__Selected excerpt__.
****************

TiKV Unexpected Crash, Restart Failed panic_mark_file

Note:
This topic has been translated from a Chinese forum by GPT and might contain errors.

Original topic: Tikv 意外崩溃, 重启失败 panic_mark_file

| username: 最强王者

[TiDB Usage Environment] Production Environment / Testing / PoC
[TiDB Version]
5.2.3
[Reproduction Path] Operations performed that led to the issue


[2024/01/25 20:46:37.618 +08:00] [FATAL] [server.rs:405] [“panic_mark_file tidb/tidb-data/tikv-20160/panic_mark_file exists, there must be something wrong with the db. Do not remove the panic_mark_file and force the TiKV node to restart. Please contact TiKV maintainers to investigate the issue. If needed, use scale in and scale out to replace the TiKV node. Scale a TiDB Cluster Using TiUP | PingCAP Docs”]
[Encountered Issue: Issue Phenomenon and Impact]
TiKV crashed, continuously restarting internally, manual restart failed
[Resource Configuration] Go to TiDB Dashboard - Cluster Info - Hosts and take a screenshot of this page
[Attachments: Screenshots / Logs / Monitoring]

| username: 像风一样的男子 | Original post link

It looks like a bug was triggered.

| username: tidb狂热爱好者 | Original post link

By grabbing points, replying so quickly.

| username: WalterWj | Original post link

To be more straightforward, you can move this panic file using the mv command.

| username: 最强王者 | Original post link

The log indicates that it cannot be moved, right?

| username: 像风一样的男子 | Original post link

Also, check if there are any corrupted SST files

| username: 最强王者 | Original post link

Okay, please wait a moment while I check.

| username: 最强王者 | Original post link

Is this executed on the control machine? tikv-ctl --data-dir </path/to/tikv> bad-ssts --pd

| username: WalterWj | Original post link

So what you’re saying is: be more aggressive.

****************

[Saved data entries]
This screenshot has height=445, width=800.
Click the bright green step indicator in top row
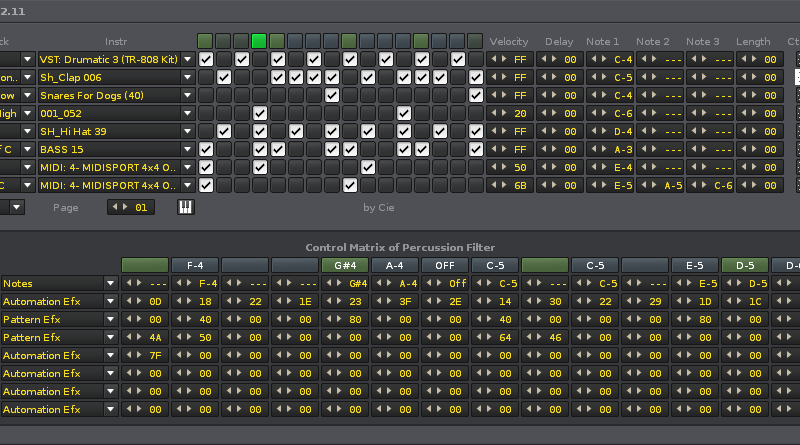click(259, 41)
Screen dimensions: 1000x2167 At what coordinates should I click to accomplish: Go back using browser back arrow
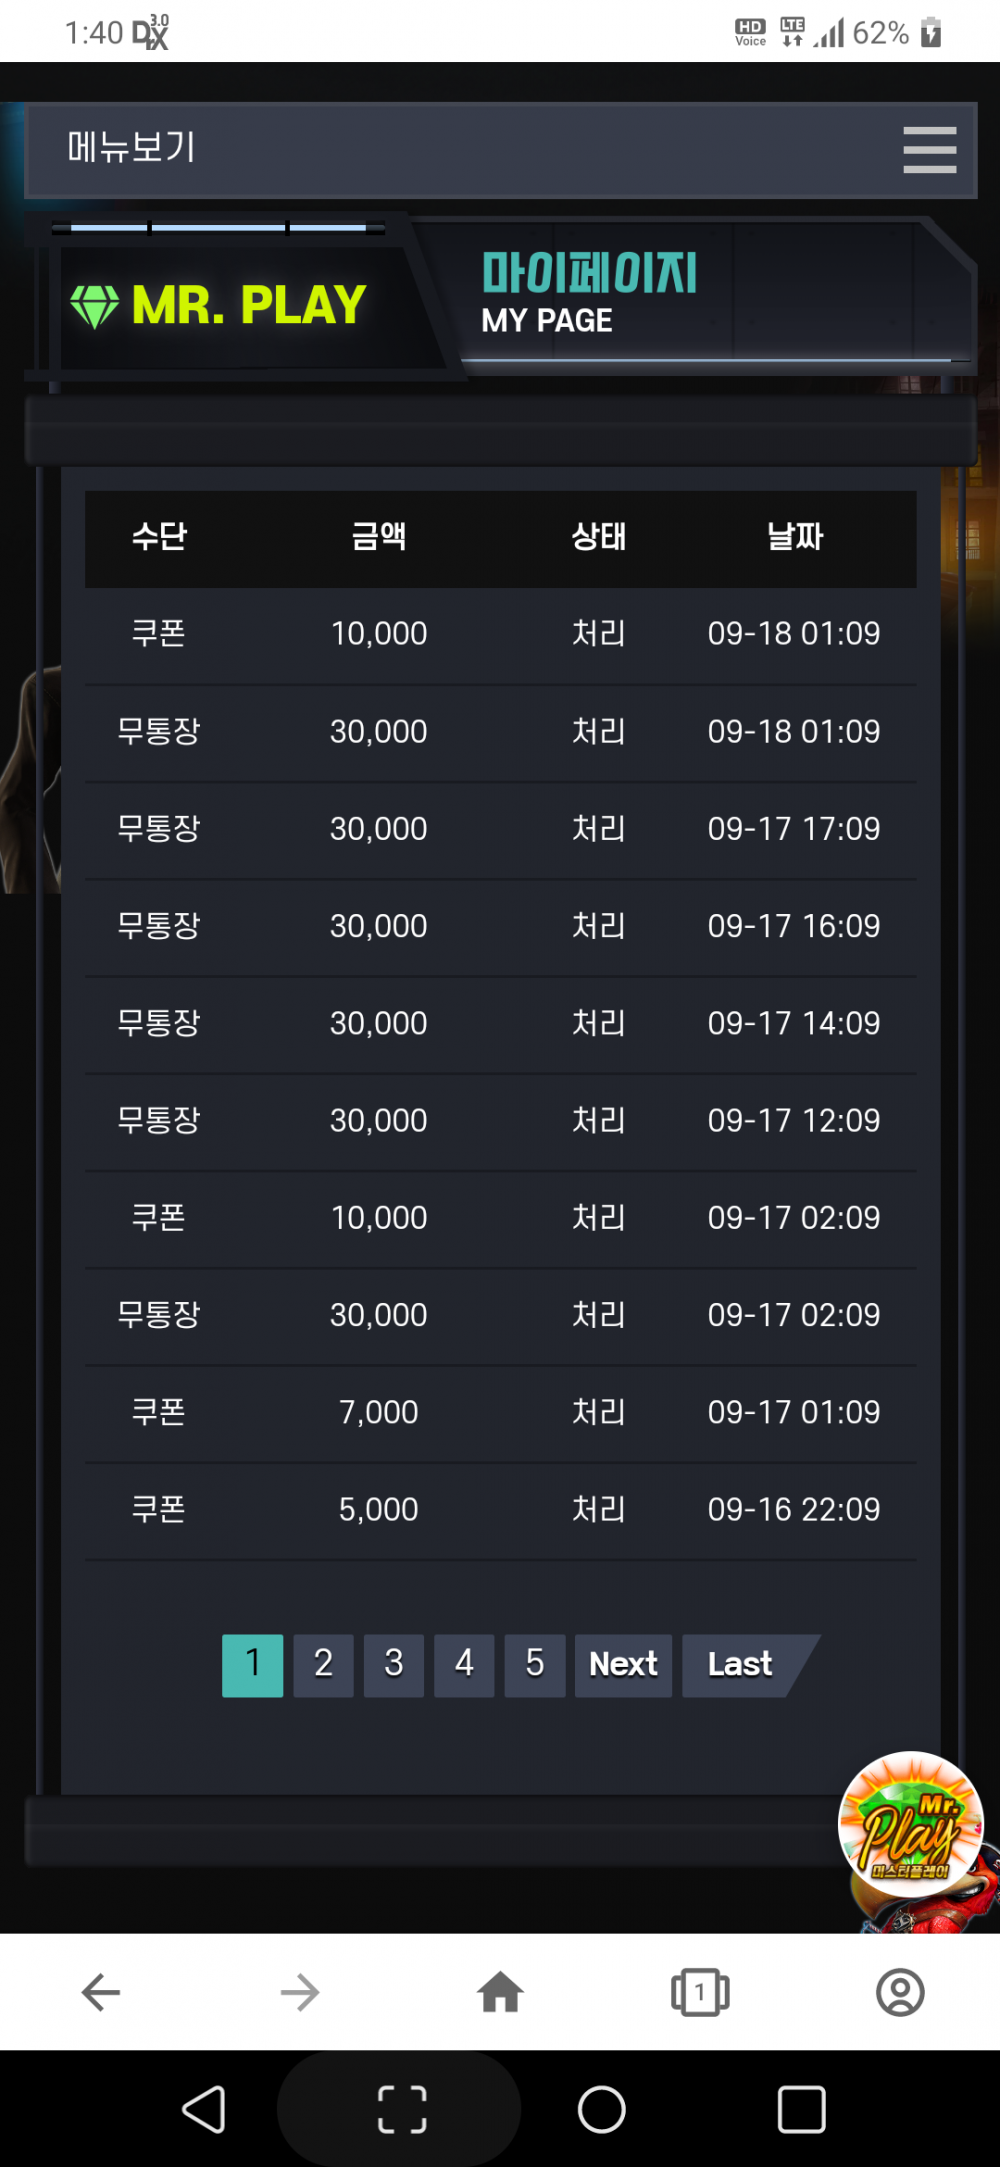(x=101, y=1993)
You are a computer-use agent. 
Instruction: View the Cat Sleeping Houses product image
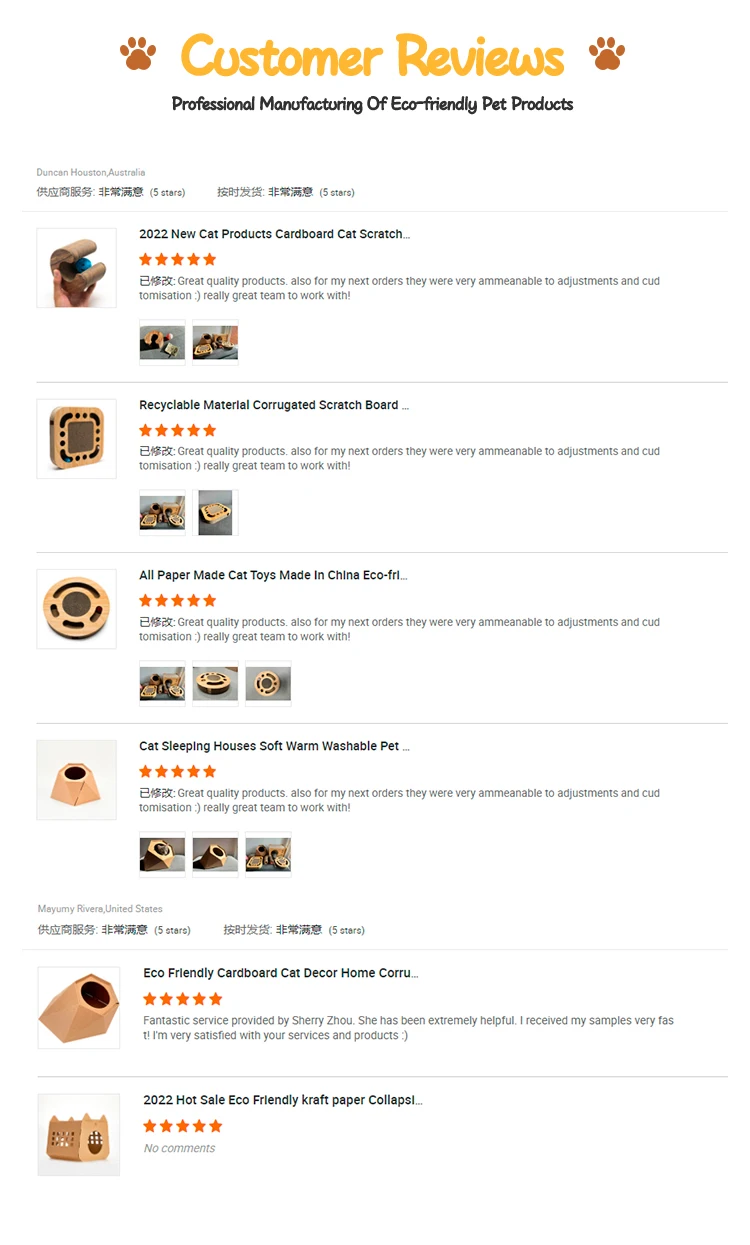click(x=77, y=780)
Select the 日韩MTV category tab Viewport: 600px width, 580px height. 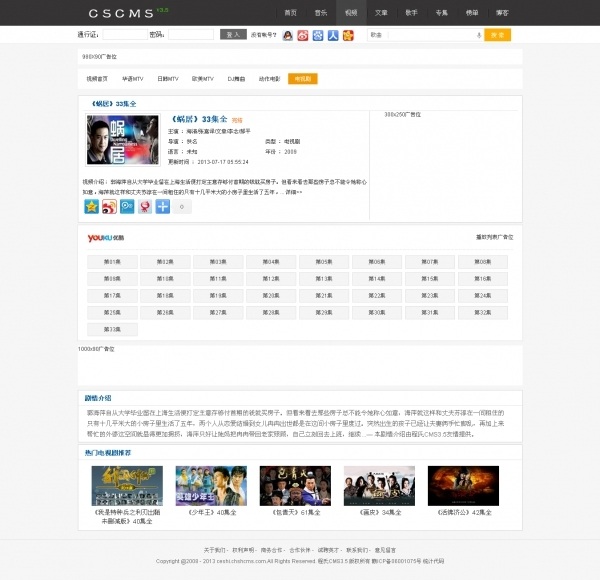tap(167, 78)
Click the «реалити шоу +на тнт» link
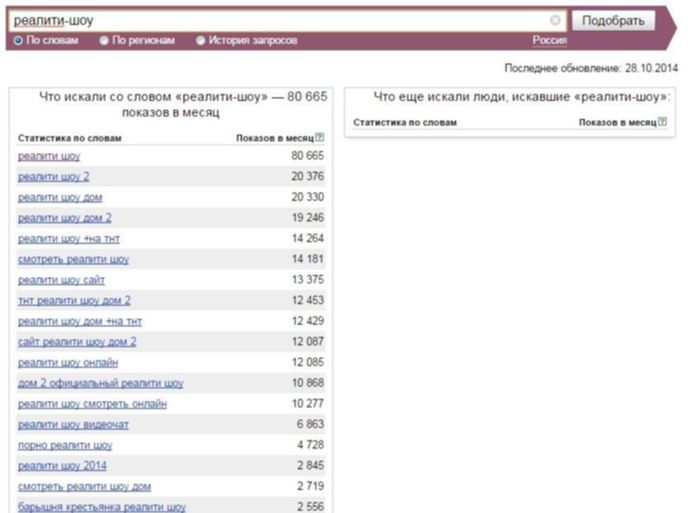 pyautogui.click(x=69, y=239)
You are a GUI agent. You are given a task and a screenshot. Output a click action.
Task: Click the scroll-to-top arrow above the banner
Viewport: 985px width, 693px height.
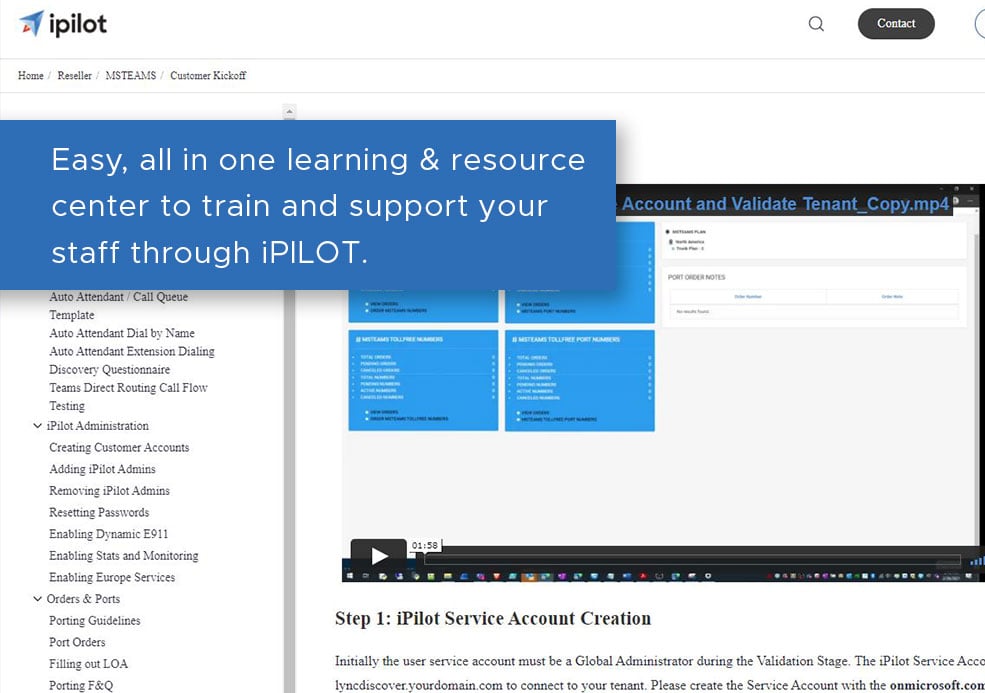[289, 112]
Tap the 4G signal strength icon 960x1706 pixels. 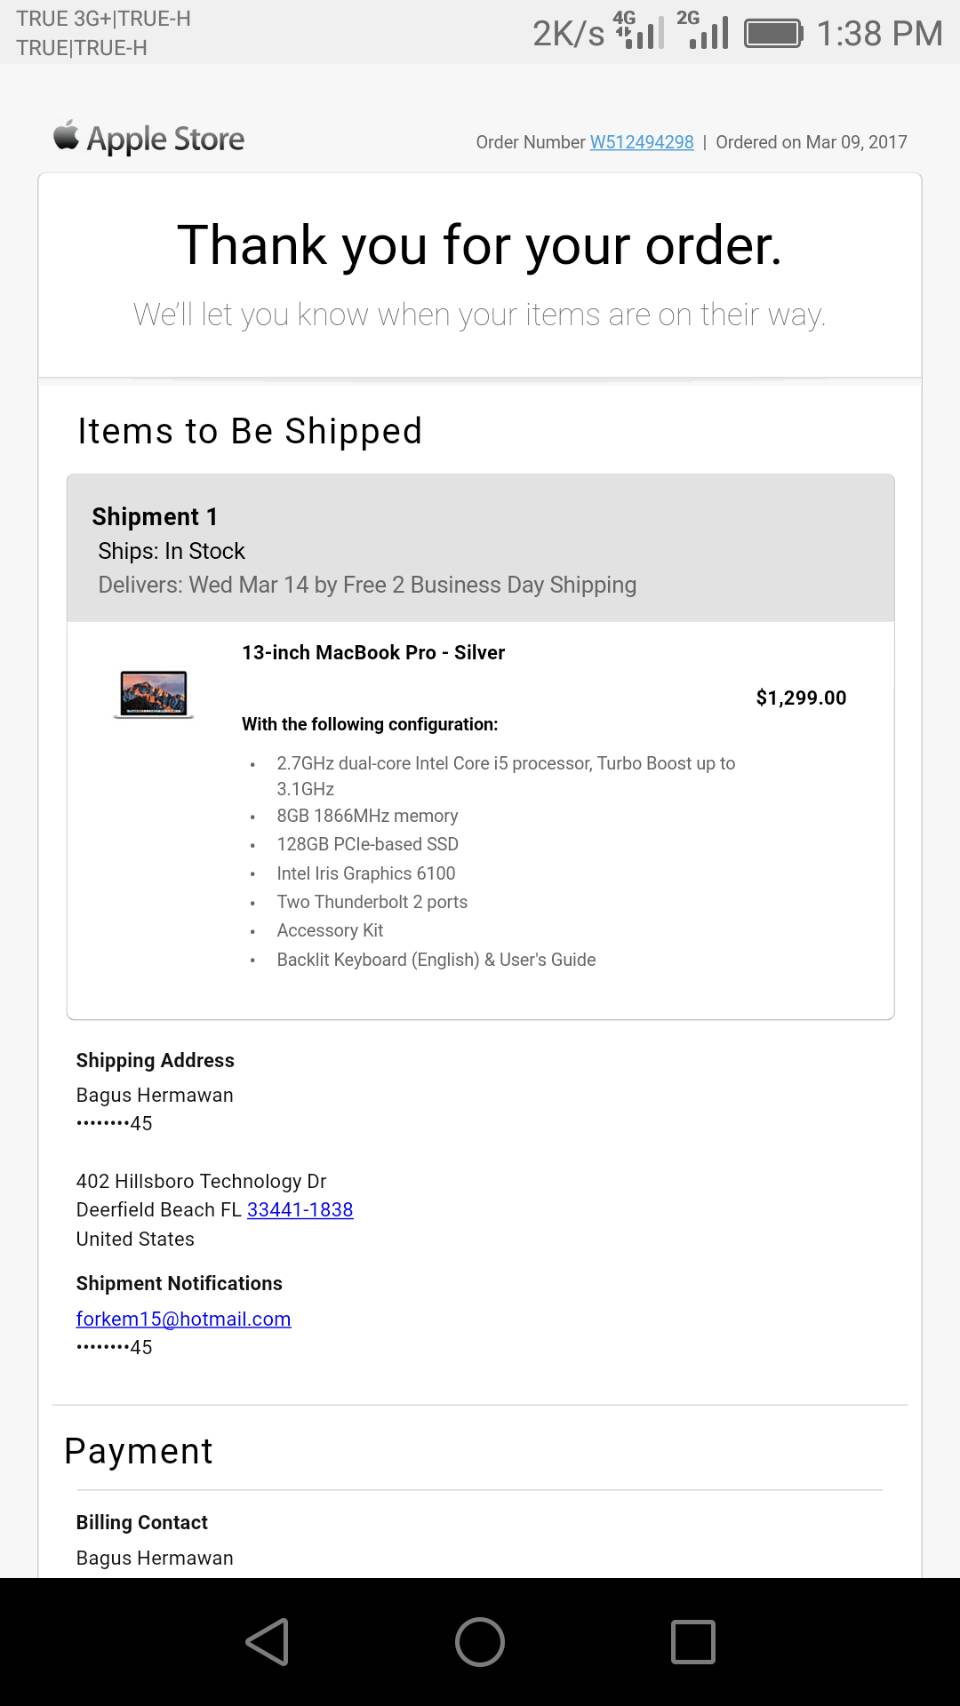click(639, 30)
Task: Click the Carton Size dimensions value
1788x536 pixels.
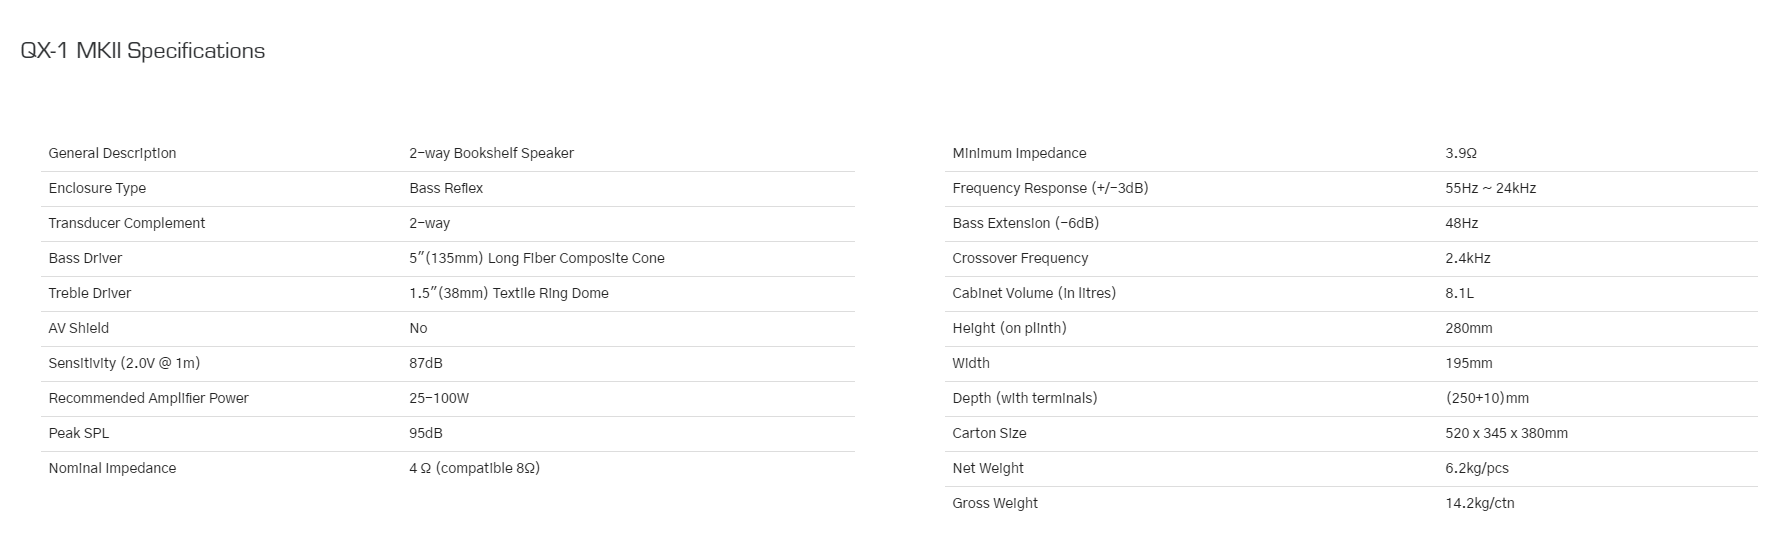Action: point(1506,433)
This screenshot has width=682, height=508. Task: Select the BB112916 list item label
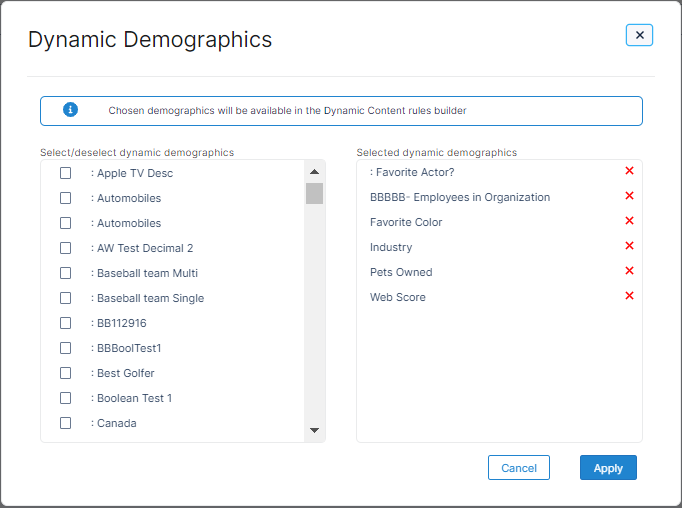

****************

__Required actions__.
(a) Which TiDB version does the TiKV crash thread report?
(b) Please carry on the forum thread about the TiKV crash and restart failure, picking up after its last reply.

__Responses by item number__.
(a) 5.2.3

(b)
:smile: Try not to delete. You can consider scaling up or down.
Then match the keyword “panic” in the TiKV logs. Send out the stack trace; it might be a known bug.

| username: 像风一样的男子 | Original post link

Execute on the problematic KV

| username: 像风一样的男子 | Original post link

Prepare for the worst to repair data

| username: 最强王者 | Original post link

Keywords–panic appear periodically

| username: 最强王者 | Original post link

Okay, thank you.

| username: tidb狂热爱好者 | Original post link

The nodes that failed are all HDDs, right?

| username: 最强王者 | Original post link

No information after execution.

| username: 最强王者 | Original post link

It is SSD.

| username: 最强王者 | Original post link

Execution has no return value. The disk should be fine.

| username: tidb狂热爱好者 | Original post link

Then try removing it.

| username: 江湖故人 | Original post link

Is there any useful information in the panic_mark_file? It seems from other posts that the appearance of this file indicates that an abnormal recovery is about to be prepared.

| username: dba远航 | Original post link

It feels like the original process file hasn’t been completely stopped yet.